EDITORIAL - Another kidnapping

For the second time in a year, a prominent family fell victim to a kidnapping. This time, the toll was so much more devastating than a multimillion-peso ransom payment. On Wednesday morning, two bodies were found in Valenzuela City. One was identified as Connie Yap Wong. The other was her bodyguard, Police Officer 1 Dionisio Borca Jr. of the Western Police District. Both had gunshot wounds to the head.

Wong’s driver, Arcangel Barquilla, said seven armed men in two vans waylaid them at 8:30 Monday morning in Barangay Manresa, Quezon City. He said the Ilonggo-speaking kidnappers, who identified themselves as policemen, left him unharmed after his would-be executioner’s gun jammed. The kidnappers demanded a ransom of P40 million. Wong offered P300,000 that was in her possession, Barquilla said. That same day she and her bodyguards were dead.

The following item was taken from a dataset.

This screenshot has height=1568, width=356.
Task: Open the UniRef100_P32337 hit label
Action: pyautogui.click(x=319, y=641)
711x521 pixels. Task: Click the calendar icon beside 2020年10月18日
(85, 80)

Wong was an aunt of Mary Grace Cheng-Rogasas, daughter of the owners of Uratex Foam Co. where Wong worked as corporate secretary and collection agent. Rogasas herself was kidnapped June 18 together with Borca at the University of the Philippines campus in Diliman, Quezon City. They were freed in exchange for P20 million. Other members of her family had also been kidnapped in the past.

As in the abduction of Rogasas, investigators appear to be pursuing the possibility of an inside job. While law enforcers are trying to crack the case, there are other kidnappers to be saved elsewhere. Reports said a lumber supplier’s daughter was kidnapped Sept. 27 in San Fernando, Pampanga, while a hotel owner in Dagupan City was reported missing on the same day and is believed to have been abducted.

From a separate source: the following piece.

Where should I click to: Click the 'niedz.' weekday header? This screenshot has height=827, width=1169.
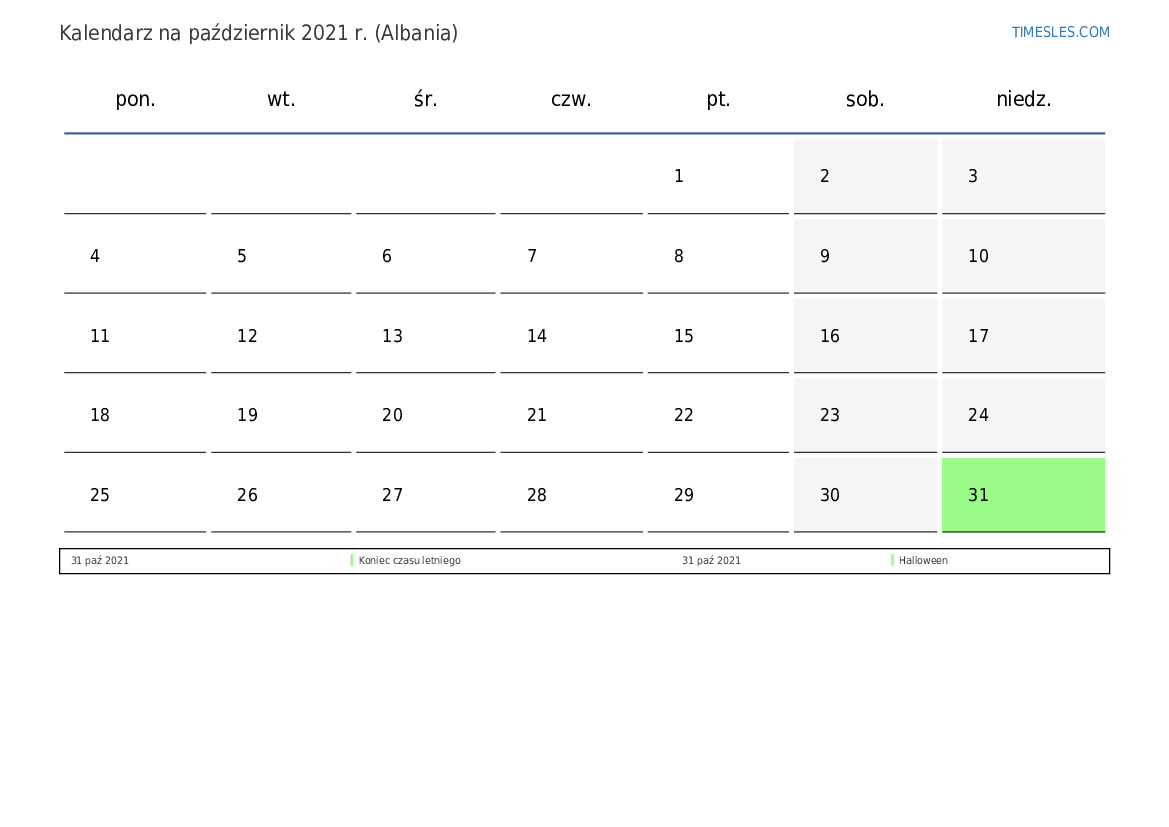point(1023,100)
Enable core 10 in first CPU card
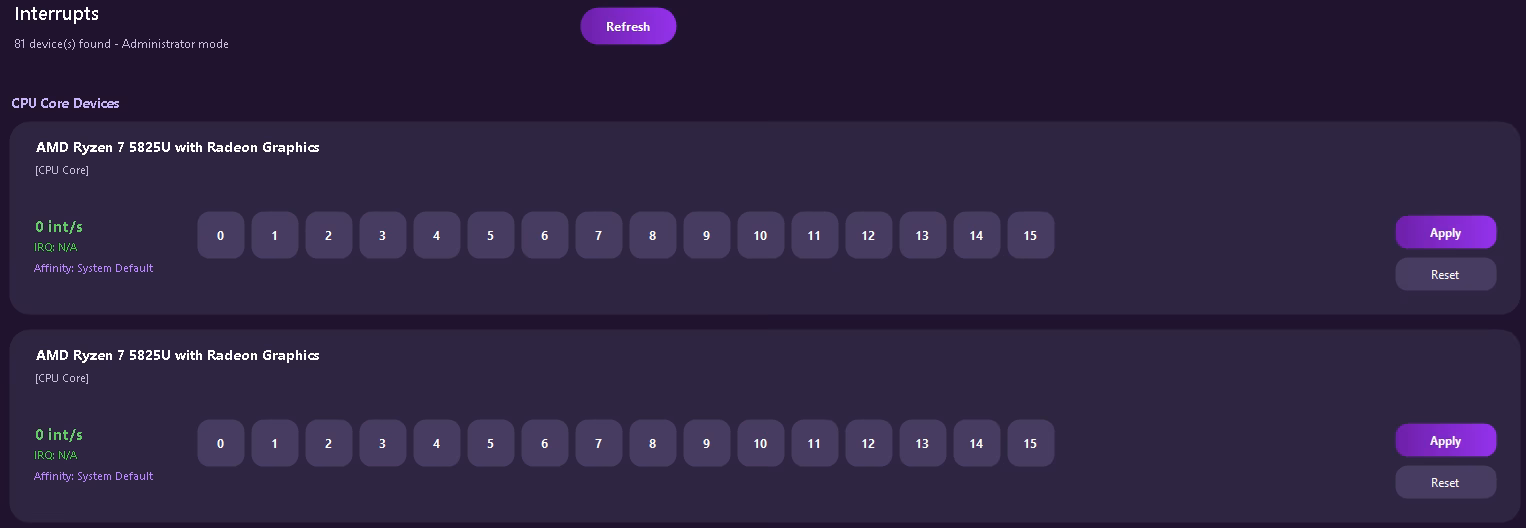 click(x=761, y=235)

These crimes should remind people of the terror that has stalked the nation for several years now. Instead of wasting so much energy worrying about bioterrorism, everyone should worry about the real threat of kidnapping. Whether the deaths of Wong and Borca were the handiwork of groups out to destabilize the administration or of ordinary criminals, the perpetrators must be caught. The National Anti-Crime Commission has set up a task force against ransom kidnappings. Let’s see this task force do its job.